Alternative ideas: either get a rear ladder fitted, or, as I've seen many times (and I'm serious!), just park next to a high wall or similar if you want to get up onto the roof.

Or just borrow someone elses posh telescopic ladder or anyones fixed stepladder or extending ladder, for the once-in-a-blue-moon time you need to access your MH roof?


----------



## vicdicdoc (May 14, 2005)

Just get yourselves one of those telescopic rod window cleaning kits off the local market stall for the Windows & to hell with cleaning the roof !


----------



## GEMMY (Jun 19, 2006)

Unless you have solar panels up there or a dome satellite, in which case a ladder is invaluable for snow clearing duties. :wink: 

tony


----------



## Spacerunner (Mar 18, 2006)

Access the roof via the Heki.
Carry a 3 or 4 step stepladder strapped to the cycle rack.
Or...out of sight out of mind. Rain will keep solar panels clean enough and snow will melt.


----------



## chasper (Apr 20, 2008)

Strap one to the roof :lol:


----------



## listerdiesel (Aug 3, 2012)

We looked for a lightweight 5 or 6-rung ladder for us to take with us, found a decent one but it was about £45 or so.

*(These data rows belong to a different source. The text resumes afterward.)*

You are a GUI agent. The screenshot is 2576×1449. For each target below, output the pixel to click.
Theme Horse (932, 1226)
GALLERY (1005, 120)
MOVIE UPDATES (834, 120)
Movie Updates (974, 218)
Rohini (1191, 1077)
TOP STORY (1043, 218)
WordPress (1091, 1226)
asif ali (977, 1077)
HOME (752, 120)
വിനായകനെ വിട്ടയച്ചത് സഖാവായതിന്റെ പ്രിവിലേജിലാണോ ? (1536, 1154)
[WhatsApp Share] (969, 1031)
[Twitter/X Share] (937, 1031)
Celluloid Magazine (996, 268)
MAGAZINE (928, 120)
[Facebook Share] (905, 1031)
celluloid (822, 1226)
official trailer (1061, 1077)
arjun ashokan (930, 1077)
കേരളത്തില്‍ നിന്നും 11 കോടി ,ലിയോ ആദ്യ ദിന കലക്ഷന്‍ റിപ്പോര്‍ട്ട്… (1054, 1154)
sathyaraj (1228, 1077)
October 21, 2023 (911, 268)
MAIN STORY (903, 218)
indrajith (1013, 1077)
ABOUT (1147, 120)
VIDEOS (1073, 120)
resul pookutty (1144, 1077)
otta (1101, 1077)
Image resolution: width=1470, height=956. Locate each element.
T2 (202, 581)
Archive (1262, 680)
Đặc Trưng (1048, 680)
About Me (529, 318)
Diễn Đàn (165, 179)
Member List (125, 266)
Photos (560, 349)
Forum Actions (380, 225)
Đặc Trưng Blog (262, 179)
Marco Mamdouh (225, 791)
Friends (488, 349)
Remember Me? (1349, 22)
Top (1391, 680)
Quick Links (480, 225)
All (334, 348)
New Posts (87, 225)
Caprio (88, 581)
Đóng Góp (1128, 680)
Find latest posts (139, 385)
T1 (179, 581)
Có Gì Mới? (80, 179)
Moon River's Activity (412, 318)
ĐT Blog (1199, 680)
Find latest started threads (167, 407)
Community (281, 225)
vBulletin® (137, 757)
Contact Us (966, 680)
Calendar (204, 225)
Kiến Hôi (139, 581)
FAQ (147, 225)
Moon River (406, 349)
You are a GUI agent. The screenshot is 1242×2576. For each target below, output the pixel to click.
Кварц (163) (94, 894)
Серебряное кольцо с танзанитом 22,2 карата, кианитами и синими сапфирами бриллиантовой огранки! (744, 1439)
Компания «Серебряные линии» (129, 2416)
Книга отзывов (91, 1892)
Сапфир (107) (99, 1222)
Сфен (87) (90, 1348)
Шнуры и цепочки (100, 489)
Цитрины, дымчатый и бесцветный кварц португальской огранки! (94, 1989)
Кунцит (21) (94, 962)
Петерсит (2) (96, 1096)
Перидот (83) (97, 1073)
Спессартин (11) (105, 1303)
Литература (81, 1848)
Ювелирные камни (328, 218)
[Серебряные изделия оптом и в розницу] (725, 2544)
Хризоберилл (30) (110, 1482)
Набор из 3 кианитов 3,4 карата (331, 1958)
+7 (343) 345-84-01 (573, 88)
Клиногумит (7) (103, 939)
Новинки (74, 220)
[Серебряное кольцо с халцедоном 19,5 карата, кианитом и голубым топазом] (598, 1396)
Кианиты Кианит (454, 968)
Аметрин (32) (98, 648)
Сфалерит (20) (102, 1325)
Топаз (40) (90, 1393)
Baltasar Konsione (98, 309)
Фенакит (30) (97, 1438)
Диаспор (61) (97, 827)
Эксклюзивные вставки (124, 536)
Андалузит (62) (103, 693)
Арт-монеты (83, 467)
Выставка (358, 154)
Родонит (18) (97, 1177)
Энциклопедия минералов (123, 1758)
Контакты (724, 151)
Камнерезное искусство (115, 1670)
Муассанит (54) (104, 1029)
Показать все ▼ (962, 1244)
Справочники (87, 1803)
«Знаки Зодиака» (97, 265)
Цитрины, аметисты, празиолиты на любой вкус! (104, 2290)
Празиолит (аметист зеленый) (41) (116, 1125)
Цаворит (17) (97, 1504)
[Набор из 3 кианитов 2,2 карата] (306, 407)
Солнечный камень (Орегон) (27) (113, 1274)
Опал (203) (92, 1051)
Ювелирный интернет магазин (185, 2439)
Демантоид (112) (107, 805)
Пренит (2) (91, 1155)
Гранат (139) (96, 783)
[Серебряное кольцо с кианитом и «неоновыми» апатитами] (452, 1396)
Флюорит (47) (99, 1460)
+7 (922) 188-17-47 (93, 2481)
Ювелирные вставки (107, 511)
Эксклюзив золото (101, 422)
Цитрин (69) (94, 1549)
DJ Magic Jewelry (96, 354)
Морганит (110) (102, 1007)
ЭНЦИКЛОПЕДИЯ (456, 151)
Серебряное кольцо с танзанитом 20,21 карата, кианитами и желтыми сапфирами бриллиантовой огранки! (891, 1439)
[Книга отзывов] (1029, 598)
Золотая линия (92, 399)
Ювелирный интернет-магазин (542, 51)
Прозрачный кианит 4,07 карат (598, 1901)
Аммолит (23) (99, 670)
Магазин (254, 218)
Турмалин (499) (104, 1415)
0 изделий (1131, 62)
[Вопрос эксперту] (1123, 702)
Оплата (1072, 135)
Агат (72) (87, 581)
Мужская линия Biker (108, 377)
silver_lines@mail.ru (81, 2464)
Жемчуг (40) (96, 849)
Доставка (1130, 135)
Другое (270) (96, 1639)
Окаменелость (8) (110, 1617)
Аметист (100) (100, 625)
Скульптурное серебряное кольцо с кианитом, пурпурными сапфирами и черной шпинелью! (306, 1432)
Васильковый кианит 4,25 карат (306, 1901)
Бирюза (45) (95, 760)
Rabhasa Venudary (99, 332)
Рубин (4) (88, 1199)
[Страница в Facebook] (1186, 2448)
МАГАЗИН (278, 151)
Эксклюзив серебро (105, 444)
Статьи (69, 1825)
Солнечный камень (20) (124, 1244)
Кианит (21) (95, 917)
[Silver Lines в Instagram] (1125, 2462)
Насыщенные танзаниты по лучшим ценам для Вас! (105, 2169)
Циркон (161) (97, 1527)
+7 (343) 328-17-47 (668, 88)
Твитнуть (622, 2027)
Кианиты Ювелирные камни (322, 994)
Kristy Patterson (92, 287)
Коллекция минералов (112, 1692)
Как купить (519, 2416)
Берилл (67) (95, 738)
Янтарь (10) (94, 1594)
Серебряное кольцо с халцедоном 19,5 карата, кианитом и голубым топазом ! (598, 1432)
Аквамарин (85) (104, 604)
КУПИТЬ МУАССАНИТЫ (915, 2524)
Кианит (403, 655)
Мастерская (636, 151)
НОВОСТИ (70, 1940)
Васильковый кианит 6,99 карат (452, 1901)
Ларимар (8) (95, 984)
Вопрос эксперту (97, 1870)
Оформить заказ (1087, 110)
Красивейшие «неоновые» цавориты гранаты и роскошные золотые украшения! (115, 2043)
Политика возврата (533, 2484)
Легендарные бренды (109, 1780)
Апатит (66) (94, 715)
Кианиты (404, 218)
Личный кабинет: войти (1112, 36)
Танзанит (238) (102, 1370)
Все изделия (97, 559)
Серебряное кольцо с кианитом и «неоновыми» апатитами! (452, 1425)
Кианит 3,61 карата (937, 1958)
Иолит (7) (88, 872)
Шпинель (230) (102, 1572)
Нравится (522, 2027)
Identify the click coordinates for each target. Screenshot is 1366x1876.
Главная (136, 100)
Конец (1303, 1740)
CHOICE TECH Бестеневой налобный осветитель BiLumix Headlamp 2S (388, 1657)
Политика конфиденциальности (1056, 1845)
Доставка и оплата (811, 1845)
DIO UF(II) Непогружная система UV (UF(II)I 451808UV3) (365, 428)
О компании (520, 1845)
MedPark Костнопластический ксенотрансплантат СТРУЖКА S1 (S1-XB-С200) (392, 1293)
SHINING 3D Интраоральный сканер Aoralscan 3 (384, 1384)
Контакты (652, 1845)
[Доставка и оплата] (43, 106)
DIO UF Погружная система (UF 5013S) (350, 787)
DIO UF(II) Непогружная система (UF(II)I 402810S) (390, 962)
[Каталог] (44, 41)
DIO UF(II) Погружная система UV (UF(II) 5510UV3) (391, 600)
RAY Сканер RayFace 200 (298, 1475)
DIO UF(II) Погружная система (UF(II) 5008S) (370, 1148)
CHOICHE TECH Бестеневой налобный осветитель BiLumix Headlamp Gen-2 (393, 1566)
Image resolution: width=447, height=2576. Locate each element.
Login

Loads of smaller, cheaper, lighter stuff, but I wouldn't trust any of them.

Being a single section it isn't too thick and we can lose that in the back where the engine travels, but it lets me get up to roof level for anything required while on site. We did carry a stepladder with us but it was a PITA to keep moving out of the way.

I'll find the details off it and post back later.

Peter


----------



## Mrplodd (Mar 4, 2008)

Telescopic handle for a standard windscreen scraper, if you need to clear snow off the roof I find the "5 mph and stamp on the brake pedal" device particularly effective !!!!


----------



## Patrick_Phillips (Aug 17, 2006)

Not long enough to get you on the roof (1.7m) but for cleaning stuff etc these might be worthwhile - cheap and light (4.2kg but good quality...
http://www.maplin.co.uk/p/telescopic-ladder-17m-n69nk

Patrick

PS. if you do buy one, keep it lubricated with silicone not WD40.


----------



## GEMMY (Jun 19, 2006)

Quote:
"Rain will keep solar panels clean enough and snow will melt",



With 4" of snow in dry conditions, the solar panels and dome satellite are as much use as a chocolate teapot, so that suggestion ain't gonna work 

tony


----------



## wakk44 (Jun 15, 2006)

I have this one

It fits conveniently into a corner of the garage,is very strong(max.150kg),weighs 11kg,extends and retracts well,I haven't trapped any digits yet.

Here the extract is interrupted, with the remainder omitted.